Malone dejó el coche y se acercó con disimulo a la casa donde había aparcado el Volvo. No podía aproximarse por delante -demasiadas ventanas, demasiado al descubierto-, así que dio un rodeo, se metió por un callejón herboso contiguo a la casa de al lado y fue por la parte de atrás. Las viviendas de esa parte de Copenhague eran como su vecindario de Atlanta: calles umbrosas con reducidas casas de ladrillo rodeadas de jardines delanteros y traseros igualmente reducidos.

Se llevó la Beretta al costado y se sirvió del follaje para ocultarse. Por el momento no había visto a nadie. Un seto que le llegaba a la altura del hombro lo separaba del siguiente jardín. Se situó de forma que pudiera ver por encima del seto y divisó una puerta trasera en la casa en la que había entrado el pistolero. Antes de que le diera tiempo a decidir qué hacer, la puerta se abrió y salieron dos hombres: el pistolero de Kronborg y otro, un tipo achaparrado y cuellicorto.

Iban hablando y se dirigieron a la parte delantera de la casa. Obedeciendo a su intuición, Malone salió de su escondite y entró en el jardín posterior por una abertura que había en el seto. Fue directo a la puerta trasera y entró con el arma en ristre.

La casa, de una sola planta, estaba en silencio. Dos dormitorios, estudio, cocina y baño. La puerta de una de las habitaciones estaba cerrada. Echó una ojeada a los cuartos: vacíos. Se acercó al que estaba cerrado. Su mano izquierda se aferró al tirador mientras la derecha sostenía el arma, el dedo en el gatillo. Lo giró despacio y, acto seguido, abrió de un empujón.

Y vio a Gary.

El chico estaba sentado en una silla, junto a la ventana, leyendo. Su hijo pegó un respingo, levantó la vista de las páginas y su rostro se iluminó al ver quién era.

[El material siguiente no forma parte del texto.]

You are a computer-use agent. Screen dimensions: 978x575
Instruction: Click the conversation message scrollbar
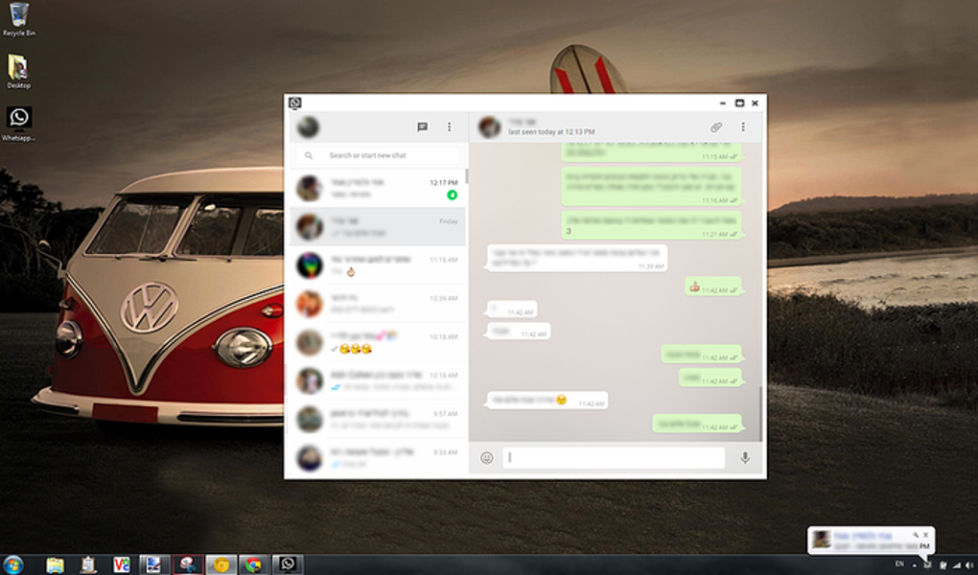(760, 413)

También Malone experimentó una sensación de júbilo.

– ¡Papá! -Entonces Gary vio el arma y dijo-: ¿Qué pasa?

– No te lo puedo explicar, pero tenemos que irnos.

– Dijeron que estabas en apuros. ¿Están aquí los que quieren hacernos daño a mamá y a mí?

Malone asintió mientras el pánico se apoderaba de él.

– Sí. Hemos de irnos.

Gary se levantó de la silla y Malone no pudo evitarlo: le dio un fuerte abrazo a su hijo. El muchacho era suyo. Que le dieran a Pam.

– Ponte detrás de mí y haz exactamente lo que te diga, ¿entendido? -le dijo al muchacho.

– ¿Va a haber jaleo?

– Espero que no.

Volvió a la puerta de atrás y miró fuera: el jardín estaba desierto. Sólo necesitaría un minuto para escapar. Salió con Gary pegado a sus talones.

La abertura del seto se hallaba a unos quince metros.